В пути же из одной тюрьмы в другую он был связан, иногда закован, окружен многочисленным конвоем. Кампанелла пробовал заговаривать с испанскими стражниками. Если бы хоть один из них прислушался к нему, если бы хоть от одного из них удалось добиться крошечного послабления, пустячной услуги — это был бы проблеск надежды. На его попытки они отвечали молчанием, бранью, пинками.
Как извращена человеческая природа! Никто не рождается на свет, чтобы стать палачом или конвойным. У каждого конвойного, у каждого палача была мать. Пела над ним колыбельные песни. Пугалась, когда он болел. Радовалась первому слову, которое он произнес. Учила его ходить. У каждого была любимая, потом жена. Были дети. Было все, что есть у людей. И некоторые из них выглядели как люди. Многие стражники были хороши собой. Молодые, веселые, красивые лица, мужественная стать, звучные голоса. Они умели улыбаться, смеяться, петь. Подшучивали друг над другом. Ласково похлопывали своих коней. Гарцевали в седлах. Что же сделало этих людей не людьми, способными ударить связанного пленника, пнуть его сапогом, плюнуть ему в лицо? Что сделало их такими жестокими к слабому и безоружному, такими покорными и робкими перед теми, кто командовал ими? В будущем прекрасном государстве надо добиться, чтобы жестокие и злые вообще не рождались на свет.
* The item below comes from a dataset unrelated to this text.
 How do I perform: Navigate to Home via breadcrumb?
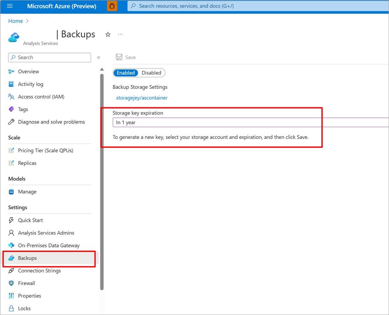(15, 21)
А еще Кампанелла думал о том, сколь страшна кара, какой господь бог покарал людей, когда они вознамерились воздвигнуть Вавилонскую башню — башню до неба. Он лишил их единого языка. Люди перестали понимать друг друга. Началось страшное разобщение. Его проклятие тяготеет над людьми до сих пор. В будущем государстве надо сделать все, чтобы люди понимали друг друга, чтобы разные наречия не вставали между ними препятствием.
Неустанная работа мысли, которая не прекращается даже тогда, когда он, связанный или скованный, совершает путь из темницы в темницу, — мука! Неустанная, непрерывная, то горячечная, то ясная работа мысли, — благо. Без нее он сломался бы. Без нее он погиб бы.